The purpose of Revolution is to bring down, overthrow, the existing Society, the existing Order, discarding all of it’s traditions and customs, everything that made it what it was — it’s Identity — sweeping it’s rubble and ashes into the dustbin to be discarded and forgotten as if it never had been, and then building anew — reinventing the wheel, as it were, but, this time, building the perfect wheel.

Revolutions always end-up destroying, not only the bad, but consuming all of the Good. Each and every one has laid waste to the regions in which it has occurred. And all of them have resulted in enslavement of the people, their unending misery, and, for many, death in horrible circumstances.

What we seek is the exact opposite of what those who advocate Revolution want to achieve.

Believing that we are endowed by God with certain Rights that cannot be denied us, Rights that cannot be transferred to any government or entity, Rights that can never be declared invalid, we seek not Revolution, but Restoration.

What we are working to Restore are the gifts bequeathed to us by The Founding Fathers, because the form of government and traditions and customs we inherited from them are the most conducive to guaranteeing and sustaining, our inalienable Rights to Life, Liberty, Property, and the pursuit of Happiness.

What we seek is the Restoration of all that made The United States Of America a force for Good and a bulwark against Evil against the forces of subjugation and enslavement that have plagued the world since Mankind was created.

We seek the restoration of our Rights as Americans.

I don't want to be associated with the Revolutionaries of History.

[I'm going to lie down now :)]

RebeccaH said...

I take your point, Mr. Belvedere, but I would remind you that revolution is what created the United States in the first place.

Bob Belvedere said...

I would not disagree, Rebecca, but, then again, I also agree with Russell Kirk's take:

Was the American War of Independence a revolution? In the view of Edmund Burke and of the Whigs generally, it was not the sort of political and social overturn that the word “revolution” has come to signify nowadays. Rather, it paralleled that alteration of government in Britain which accompanied the accession of William and Mary to the throne, and which is styled, somewhat conf usingly, “The Glorious Revolution of 1688.”

The most learned editor of Burke’s works, E. J. Payne, summarizes Burke’s account of the events of 1688-89 as “a revolution not made but prevented.”...

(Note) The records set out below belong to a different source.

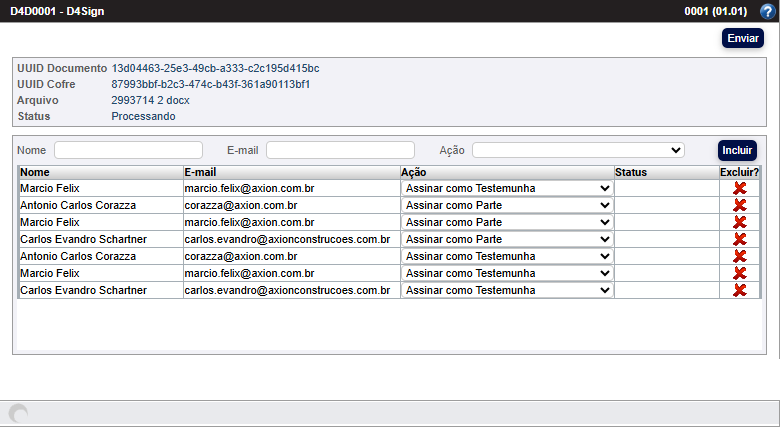The width and height of the screenshot is (780, 428).
Task: Delete Antonio Carlos Corazza signing as Testemunha
Action: tap(739, 256)
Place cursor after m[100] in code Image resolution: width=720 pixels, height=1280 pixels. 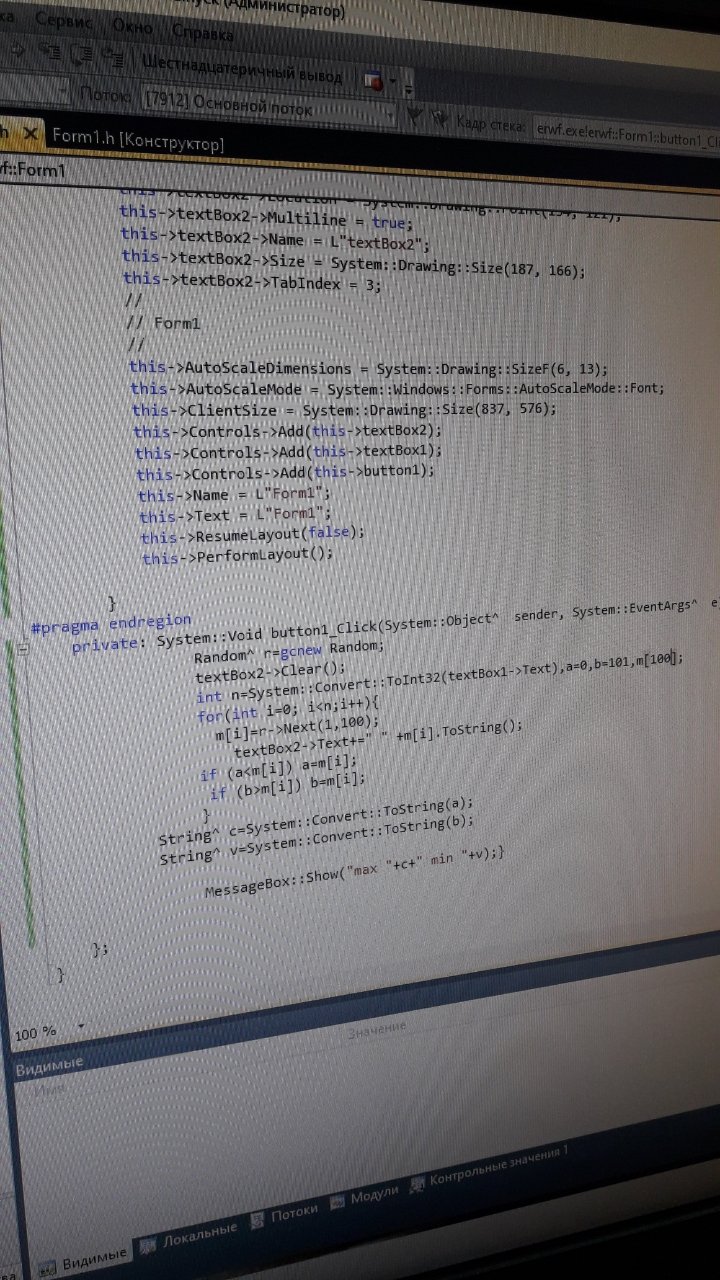[x=678, y=658]
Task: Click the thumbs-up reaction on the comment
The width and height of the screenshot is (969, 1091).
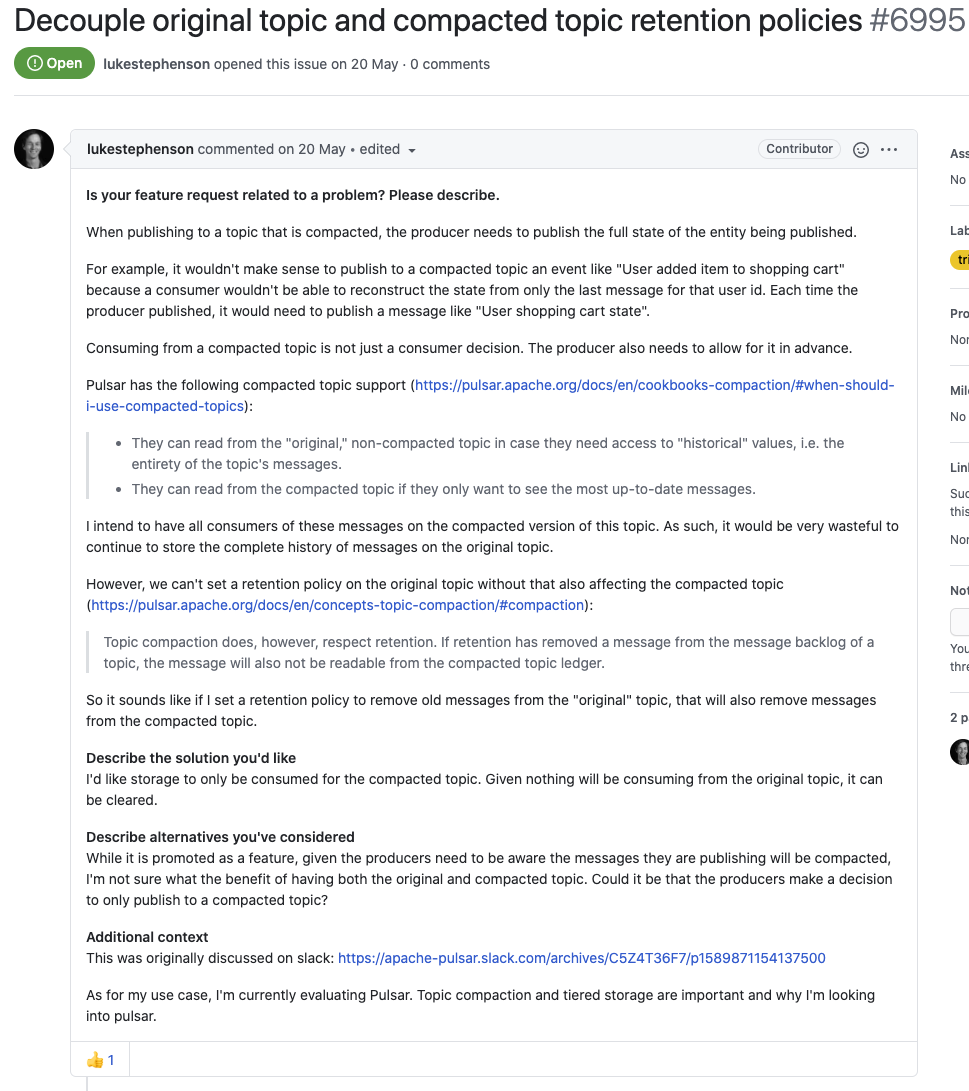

We need first to examine definitions of that ambiguous word “revolution.” The signification of the word was altered greatly by the catastrophic events of the French Revolution, commencing only two years after the Constitutional Convention of the United States. Before the French explosion of 1789-99, “revolution” commonly was employed to describe a round of periodic or recurrent changes or events - that is, the process of coming full cycle; or the act of rolling back or moving back, a return to a point previously occupied.

Not until the French radicals utterly overturned the old political and social order in their country did the word “revolution” acquire its present general meaning of a truly radical change in social and governmental institutions, a tremendous convulsion in society, producing huge alterations that might never be undone....

[Russell Kirk, A Revolution Not Made But Prevented: American War of
Independence
]

Robert of Ottawa said...

Paco,

You recall that I have written several times about how the Canadian conservatives had a civil war after conservatives lost faith in what you would call RINOs, and the political party system in general.

I suggested that it would require the destruction of the Republican party, as it did the Progressive Conservative Party in Canada. However, Trump appears to offer another way and the Republicans will not only NOT spend 10 years in the wilderness, but take power of both houses and the presidency.

Yes, Trump is a populist and perhaps even a little Mussolinniesque, but the Repubs who do not reject him as candidate (i.e. NOT the establishment) can rally around him some experienced personnel and he is, after all, a real chief executive with experience.

So, though his bombast can be irritating at times, he has already set the agenda; an agenda that many regular folk agree with. And regular folk have had it with the professional political elite.